Exercise:
Read the data below line by line and copy each one with "agent" in it.

Records for processing:
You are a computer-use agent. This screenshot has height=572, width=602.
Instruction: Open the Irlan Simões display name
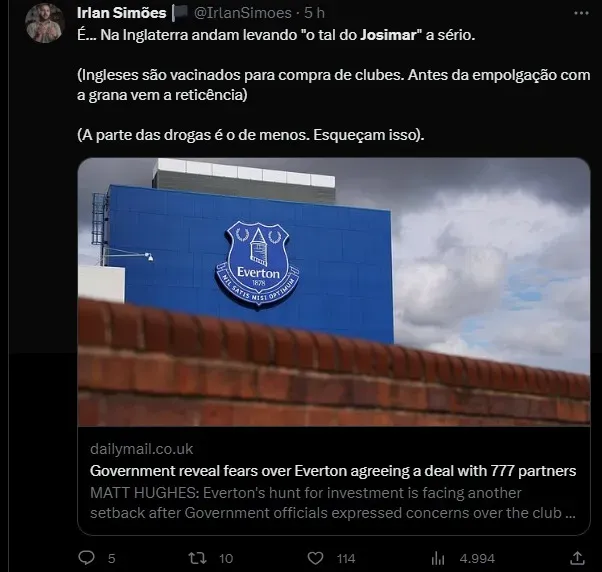click(122, 12)
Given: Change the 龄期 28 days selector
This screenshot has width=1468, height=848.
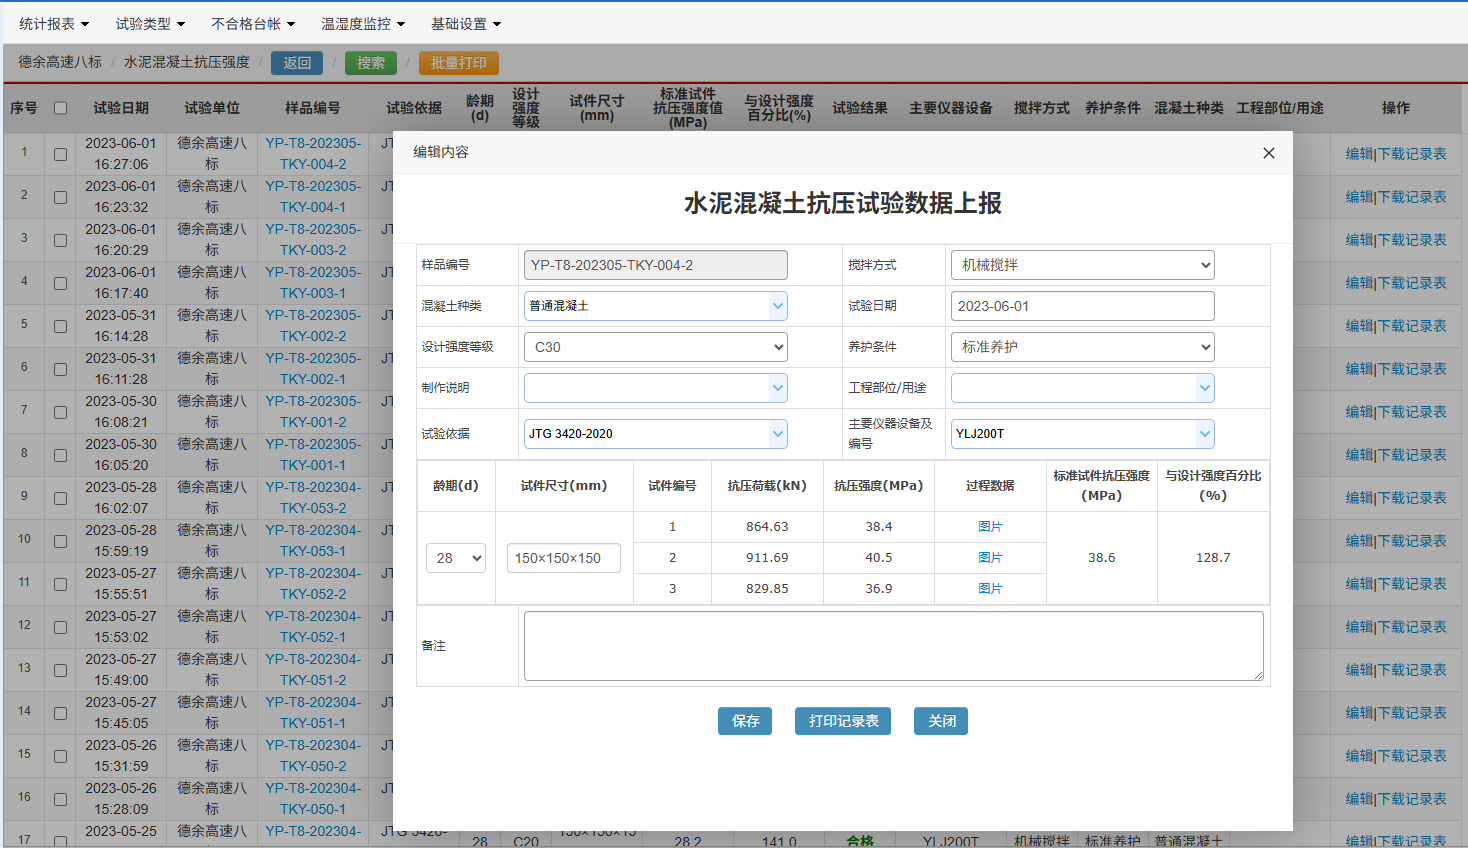Looking at the screenshot, I should click(x=456, y=558).
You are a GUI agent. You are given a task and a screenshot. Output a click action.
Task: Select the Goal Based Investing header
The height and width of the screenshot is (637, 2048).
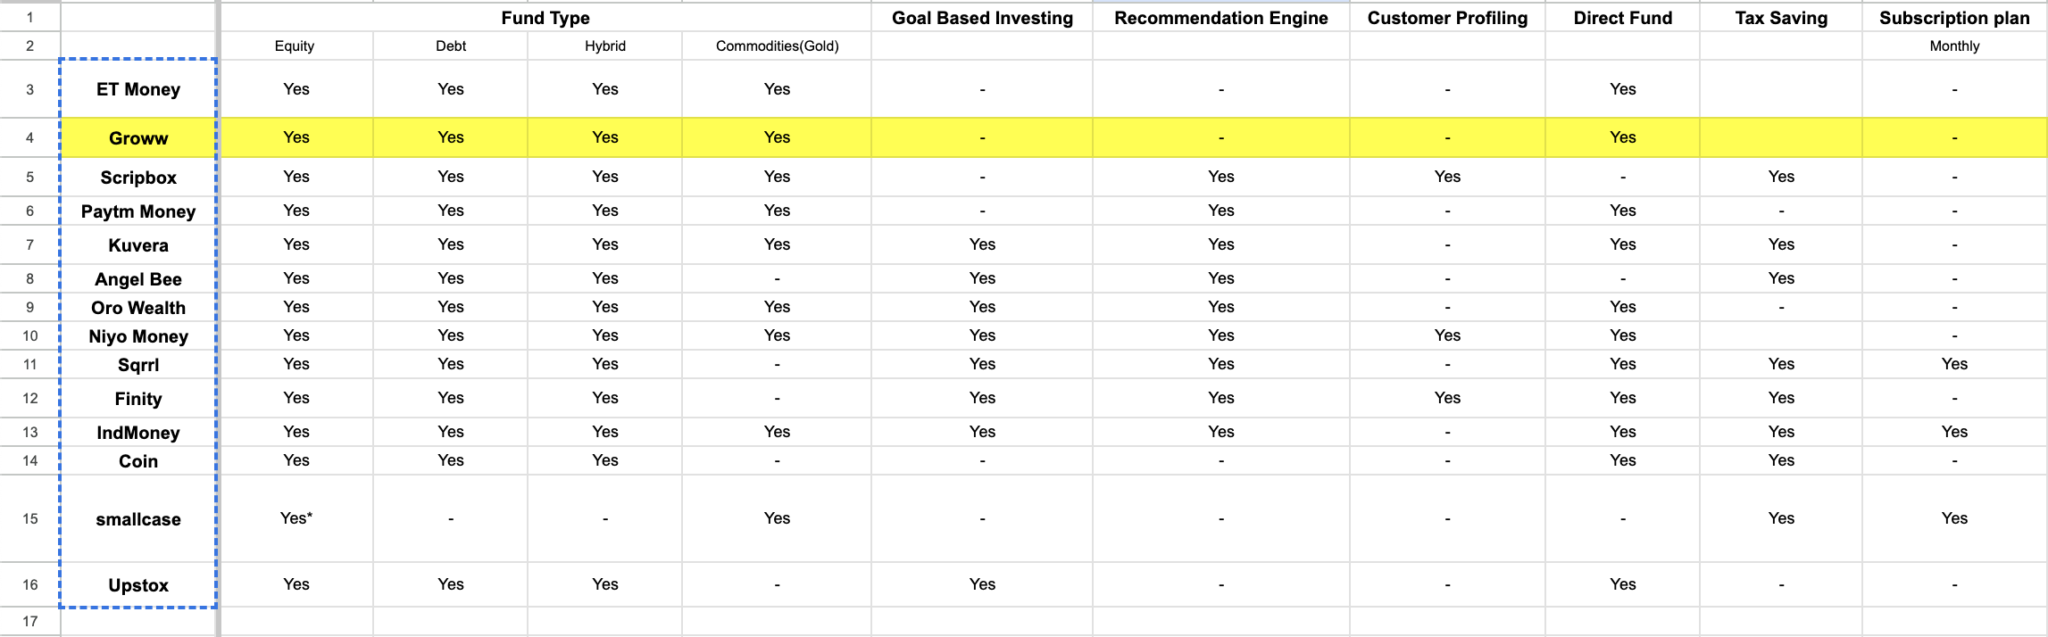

Solved problem:
You are a computer-use agent. This screenshot has height=572, width=602.
You are a GUI agent. You are given a task and a screenshot. Output a click action.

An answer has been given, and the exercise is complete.